All Saints is a two-cell church of flint, substantially dating fromc.1100 but heavily restored, having a bell-cote on the W gable and an oak S porch. The nave is tall with 12thc. N and S doorways. Both have carved tympana but that of the N doorway now faces inside the church. There are no windows on the N side of the nave, and later medieval ones on the S. The W wall has a tall trefoil-headed lancet and gabled buttresses supporting the double bell-cote. The chancel arch dates fromc.1100 and is flanked by 15thc. niches with cusped heads. The chancel retains its 12thc. eastern quoins and much of its flint masonry is original, especially on the N side, but the ogee-headed priest's doorway and flowing E window are 19thc. work.
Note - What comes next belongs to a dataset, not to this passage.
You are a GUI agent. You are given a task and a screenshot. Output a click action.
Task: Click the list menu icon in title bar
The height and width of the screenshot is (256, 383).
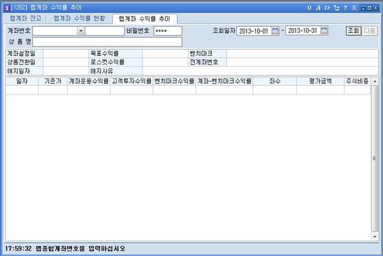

The church was very run down in 1757, 'a very mean fabrick and kept in a most nasty condition - tis almost quite un-tiled, but materials lye ready to repair it', according to Tom Martin. By 1829, when David Davy saw it, it had been put into good order. At this date it had already received 14thc. and 15thc. windows replacing the old 12thc. lancets, the nave had been given a crow-stepped gable, and there was a brick porch ofc.1500. Plans for the restoration that gives it its present appearance date from 1857, and were drawn up by S.S. Teulon, but the work was not completed until 1866 (date on bell-cote. Teulon's contributions were the present W front and bell-cote, the S porch, the priest's doorway, the scissor-beam roofs and the pulpit and reredos.
Important Romanesque sculpture is found on the two nave doorways and the chancel arch.